++++ The records

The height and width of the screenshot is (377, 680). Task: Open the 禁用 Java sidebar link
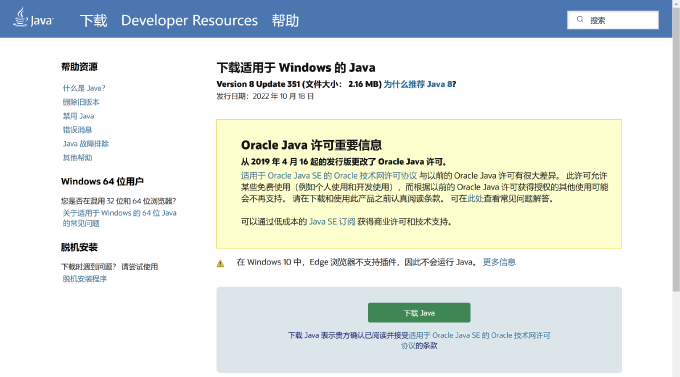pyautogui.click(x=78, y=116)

++++++++
++++ The records

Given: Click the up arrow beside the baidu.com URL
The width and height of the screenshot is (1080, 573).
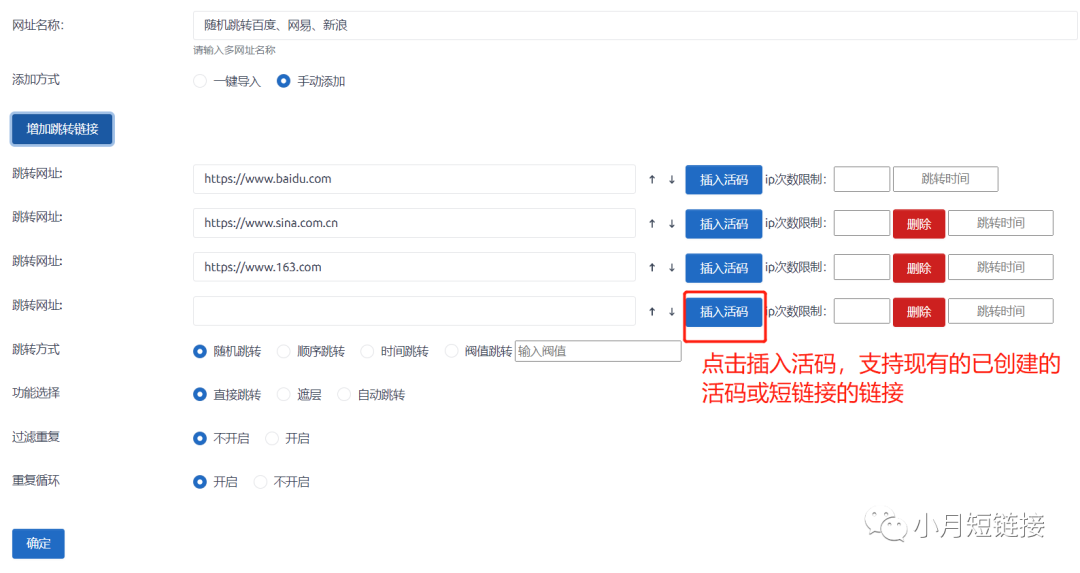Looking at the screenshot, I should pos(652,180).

++++++++

### Work to complete
Reproduce every line of the entries from the one containing "The height and" through the one containing "pyautogui.click(x=78, y=116)", with both of those lines included. Omit the pictures from your answer.

### Correct answer
The height and width of the screenshot is (377, 680). Task: Open the 禁用 Java sidebar link
pyautogui.click(x=78, y=116)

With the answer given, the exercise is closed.